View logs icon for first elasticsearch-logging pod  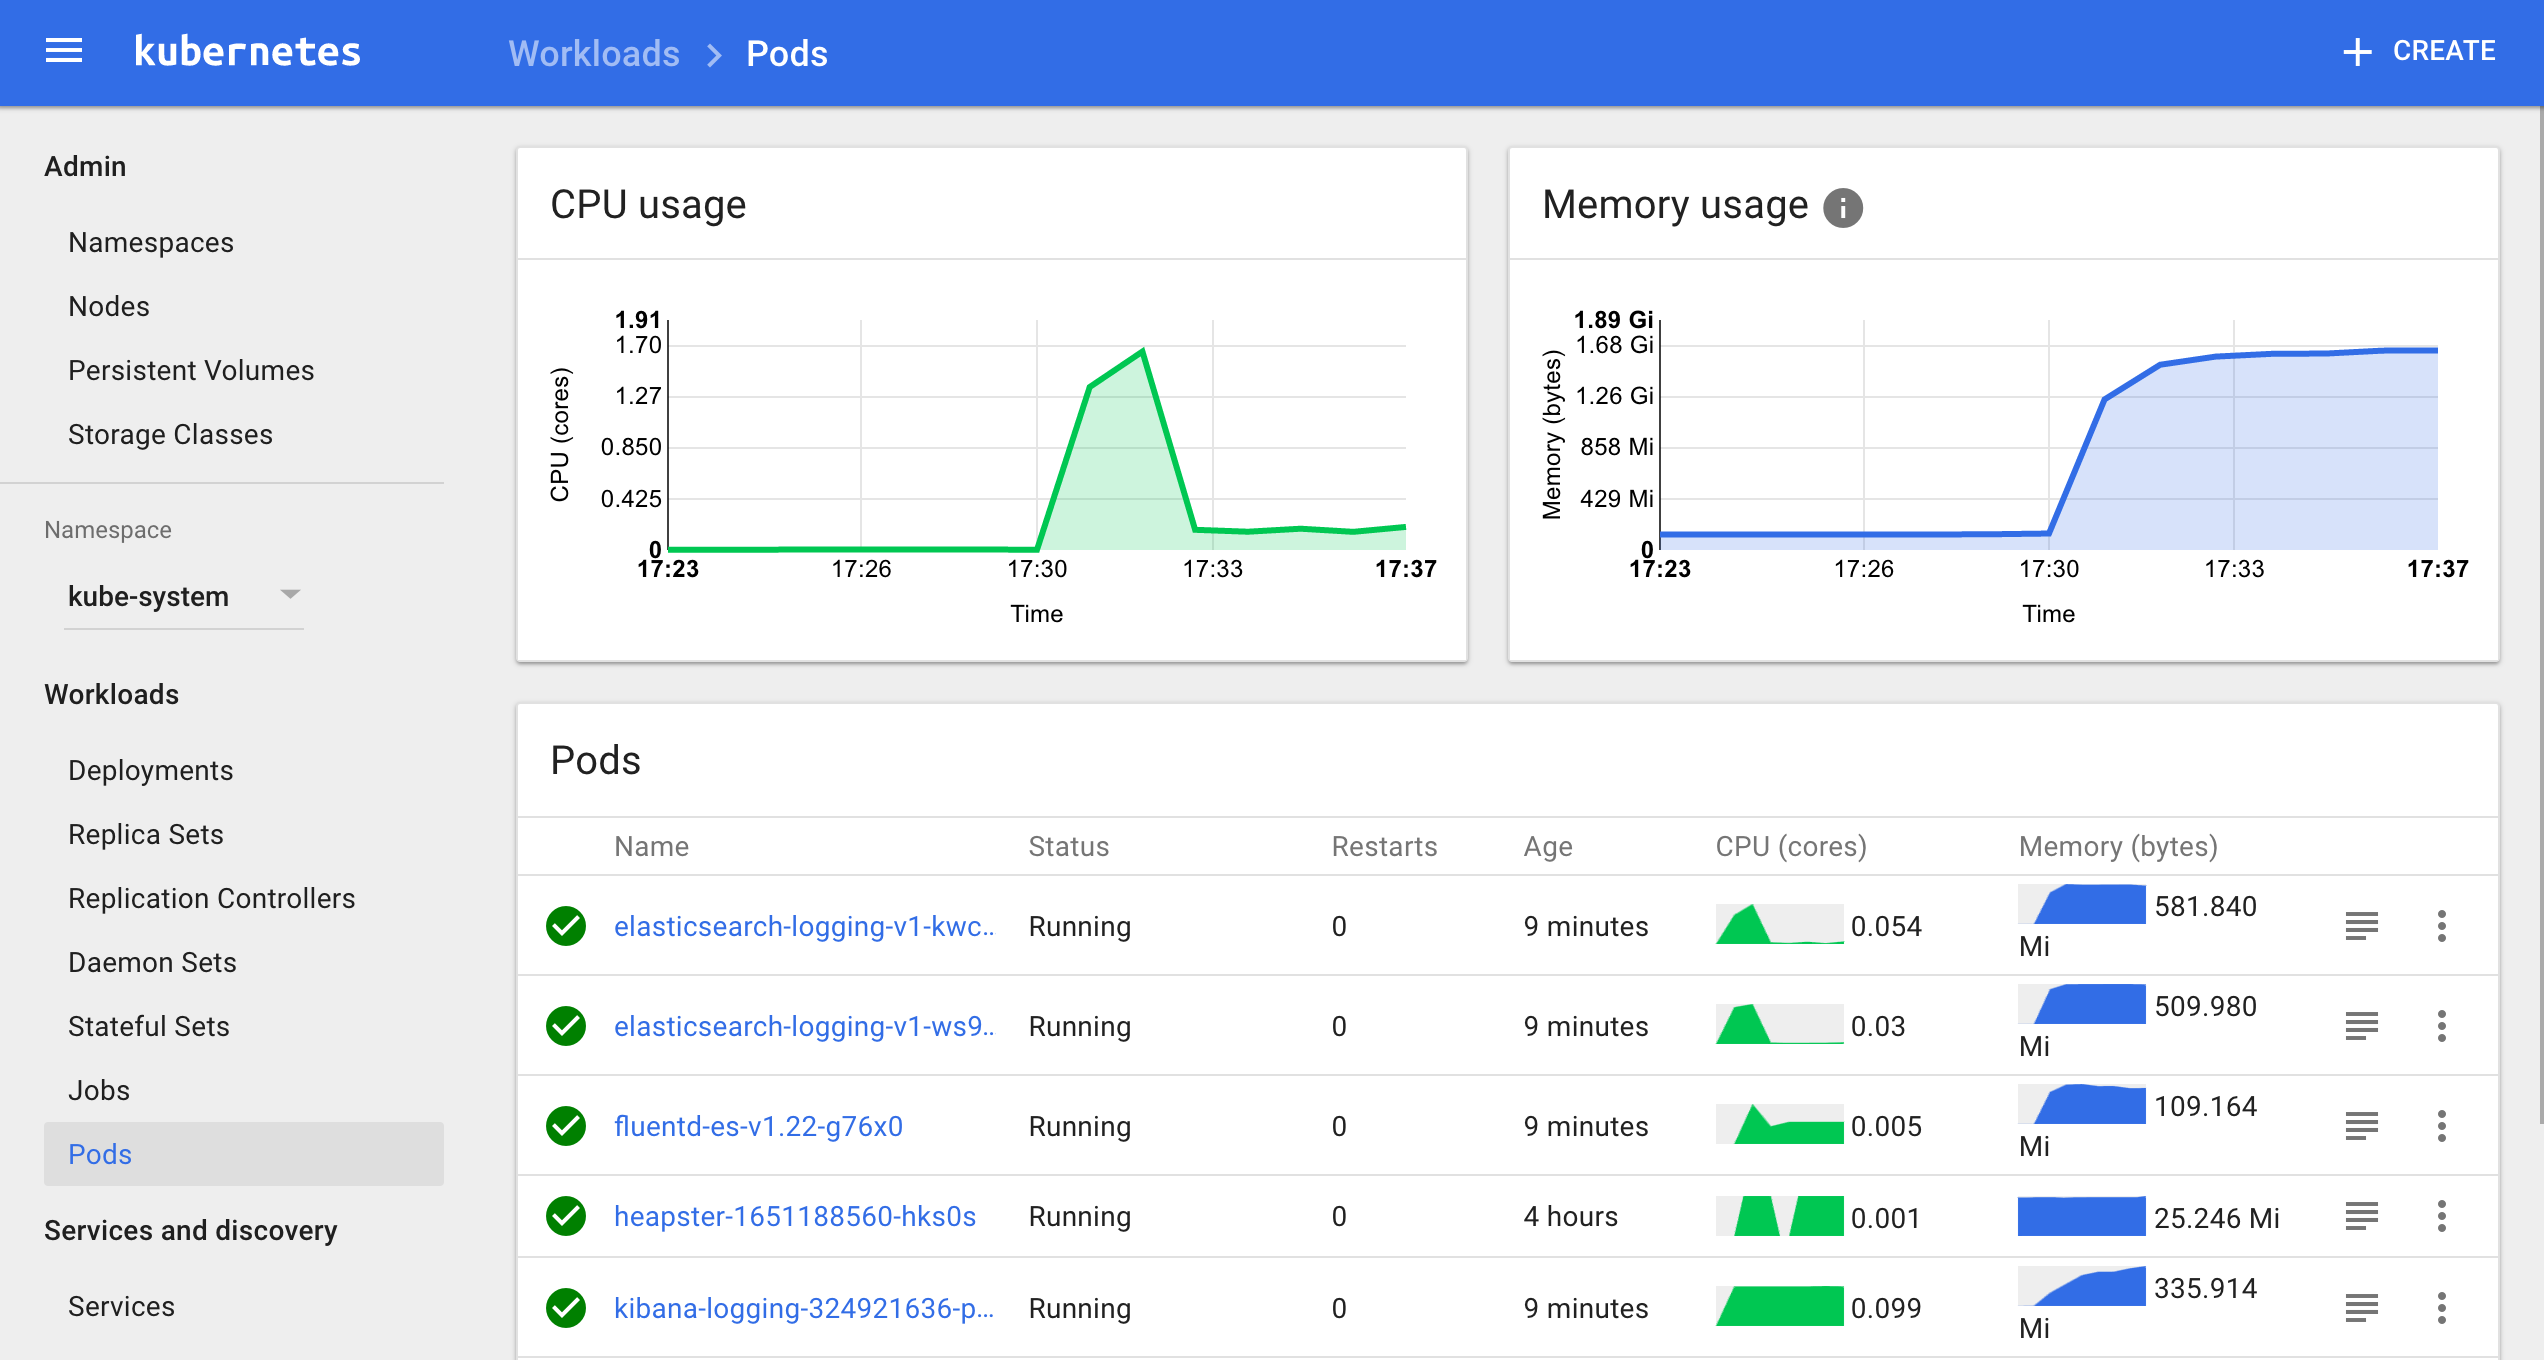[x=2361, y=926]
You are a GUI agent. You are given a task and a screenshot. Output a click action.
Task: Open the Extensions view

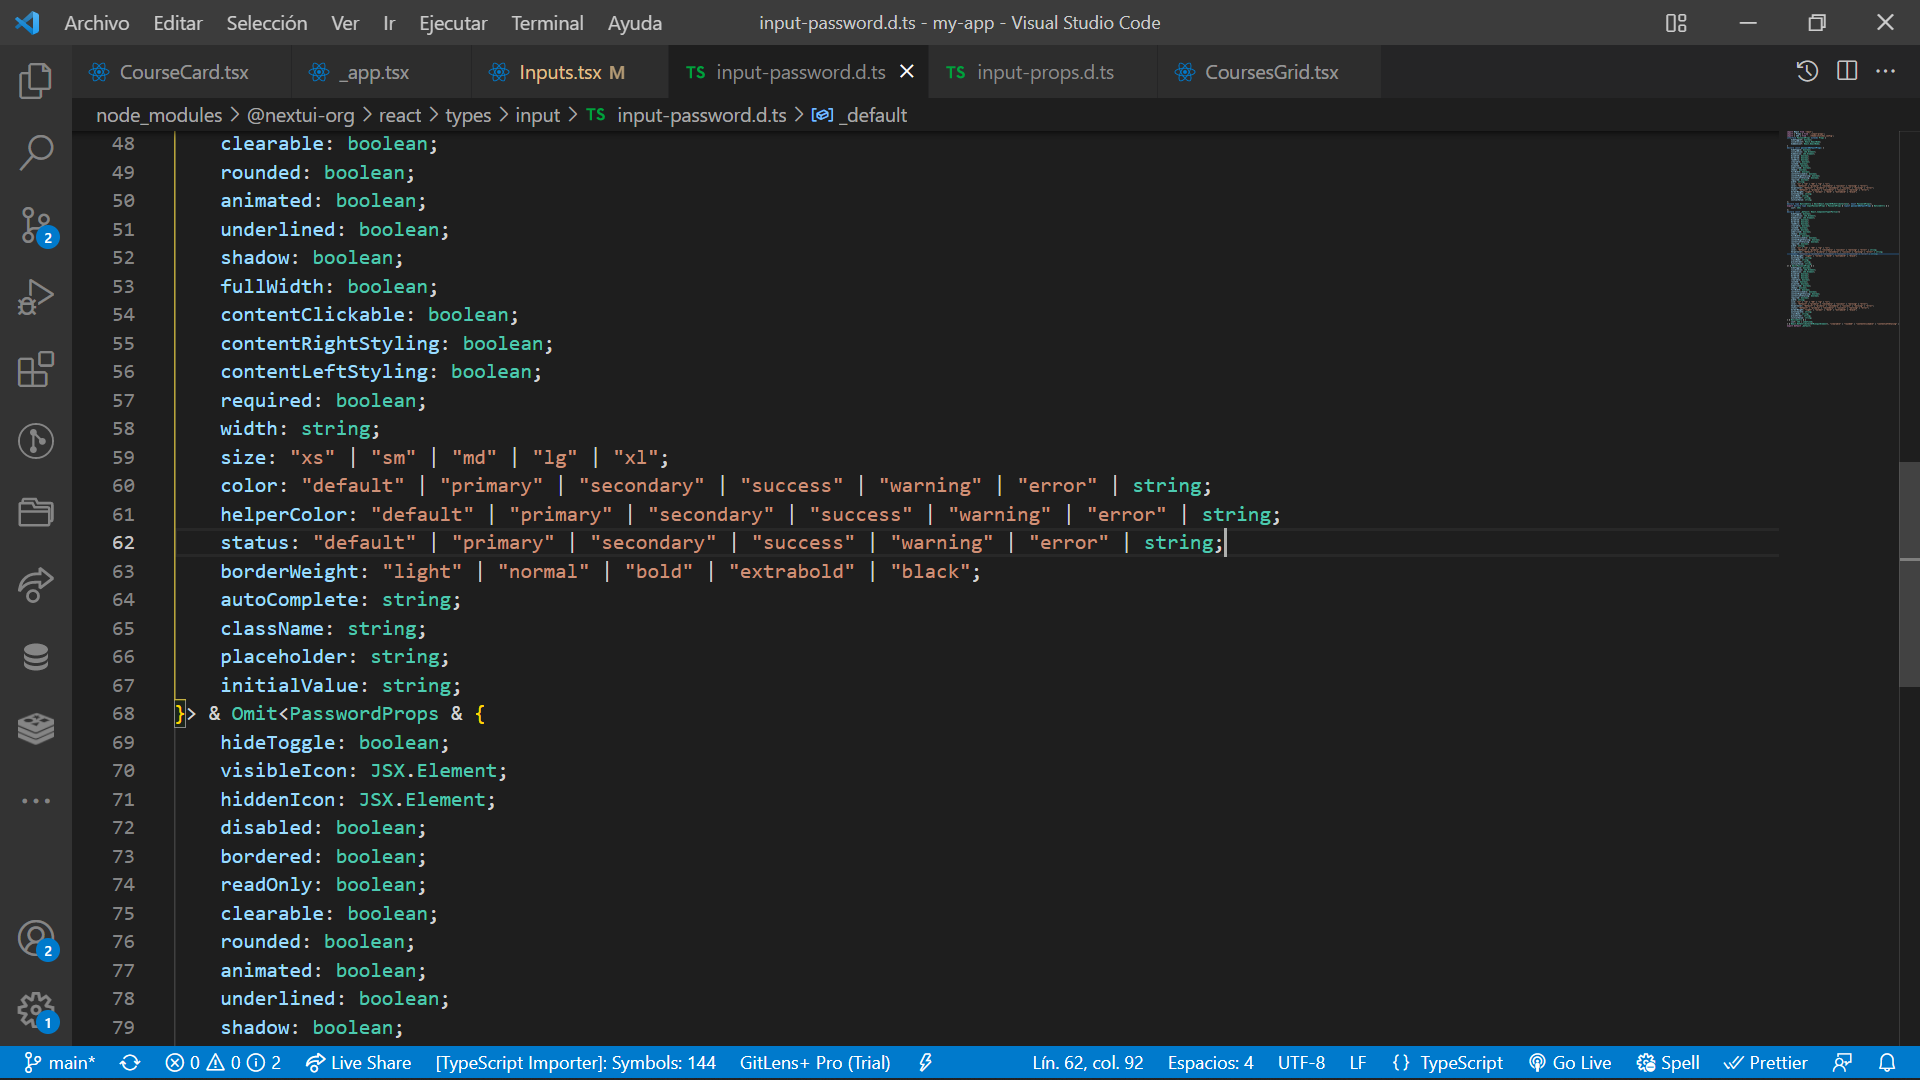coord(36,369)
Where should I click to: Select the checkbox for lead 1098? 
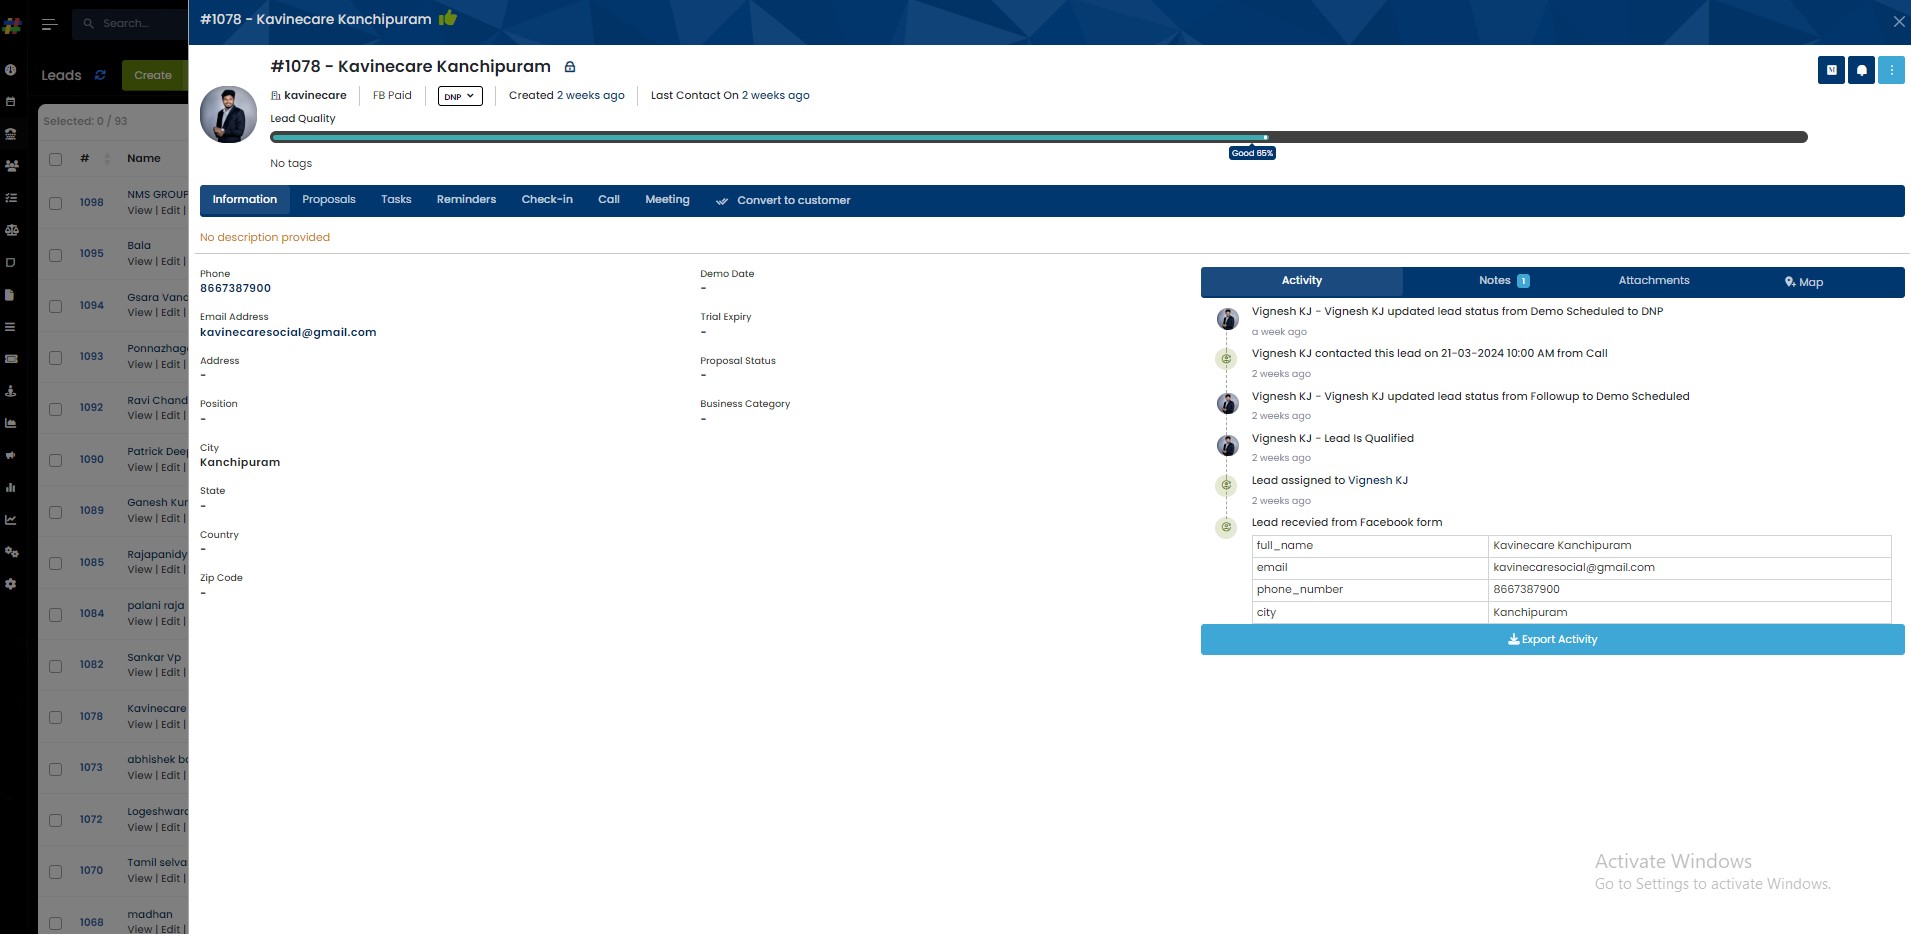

▶ **Task details**: Look through the material above for the string "click" and copy each line that has it.

▶ **Exercise solution**:
You are a GUI agent. You are given a task and a screenshot. Output a click action.
Where should I click to: Select the checkbox for lead 1098? 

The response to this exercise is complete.